Warwick: NMR, DNP and EPR
Our lab holds more than 12 spectrometers for EPR, NMR and DNP at magnetic fields up to 20 T. Our EPR research with diamond and silicon reveals the usefulness of these crystals for everything from water quality sensors to quantum computing. Solid-state NMR is a powerful tool for studying everything from batteries and fuel cells to pharmaceuticals. We apply this technique at high magnetic fields, and by simultaneously doing EPR also we can enhance the NMR sensitivity using dynamic nuclear polarization (DNP).

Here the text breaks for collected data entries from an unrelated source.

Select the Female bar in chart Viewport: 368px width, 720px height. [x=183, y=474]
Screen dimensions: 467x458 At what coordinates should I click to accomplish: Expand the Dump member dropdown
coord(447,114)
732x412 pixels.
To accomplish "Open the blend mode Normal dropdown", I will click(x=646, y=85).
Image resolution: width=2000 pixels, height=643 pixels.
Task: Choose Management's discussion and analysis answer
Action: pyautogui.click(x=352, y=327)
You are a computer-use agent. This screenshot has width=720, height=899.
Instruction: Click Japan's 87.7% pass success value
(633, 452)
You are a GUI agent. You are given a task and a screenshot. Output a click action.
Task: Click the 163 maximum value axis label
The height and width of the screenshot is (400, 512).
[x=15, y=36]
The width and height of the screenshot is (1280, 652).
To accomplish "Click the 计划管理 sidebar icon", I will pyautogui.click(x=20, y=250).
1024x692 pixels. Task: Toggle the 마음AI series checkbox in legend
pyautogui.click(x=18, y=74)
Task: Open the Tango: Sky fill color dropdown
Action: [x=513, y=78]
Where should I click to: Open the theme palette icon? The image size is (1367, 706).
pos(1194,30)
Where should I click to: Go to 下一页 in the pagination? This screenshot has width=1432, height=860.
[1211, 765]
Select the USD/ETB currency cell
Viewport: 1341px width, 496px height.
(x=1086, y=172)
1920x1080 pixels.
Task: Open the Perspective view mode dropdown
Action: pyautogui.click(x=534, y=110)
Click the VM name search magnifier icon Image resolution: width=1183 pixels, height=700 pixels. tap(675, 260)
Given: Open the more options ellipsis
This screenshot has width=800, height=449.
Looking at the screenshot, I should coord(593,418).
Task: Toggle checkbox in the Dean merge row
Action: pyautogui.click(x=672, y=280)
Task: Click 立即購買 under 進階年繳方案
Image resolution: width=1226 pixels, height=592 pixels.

Dundee: Materials Physics EMR
Our focus is electron magnetic resonance (EMR) applied to materials physics, but as part of our wider St Andrews-Dundee collaborative centre in magnetic resonance we are also active in supporting applications of EMR to biochemistry and medicine. Core strength is in single crystal electron paramagnetic resonance (EPR) studies, aimed and detailed understanding of technological relevant paramagnetic centres in materials, and more recently we have extended this expertise to pulsed electron nuclear double resonance (ENDOR) providing further direct information of the local environment. We have an established track record in applying these methods to the study of point defects, including impurity ion defects, in ferroelectric and ferroic oxides. These typically have a perovskite related structure, and there is increasing interest in the development of novel multifunctional electronic device perovskite oxide heterostructures. We also have interests in energy materials, in particular materials for photovoltaic technologies; these include organic semiconductors, silicon, and II-VI and related semiconductors. We have expertise in electrically detected magnetic resonance (EDMR), these measurements provide direct information on the paramagnetic centres participating in spin-dependent transport within materials and device structures. The method has great potential to only in providing unique characterisation of electrically active centres, but also as a technological route of probing spin states. We perform both continuous wave and pulsed EDMR. Advances in the application of EMR methods to materials physics is enabled by innovation in instrumentation and techniques. We are currently gaining a more complete understanding of EDMR instrumentation and techniques aimed at overcoming some of the practical difficulties often encountered in performing these experiments, for example amplifier configuration, suitability, and design. We are also interested in developing EMR techniques for probing interactions and correlations between local (polarisations), and external, electric fields and paramagnetic centres, and in collaboration with Graham Smith we have a core interest in advancing high frequency EMR instrumentation for the detailed materials and nanoscale device characterisation.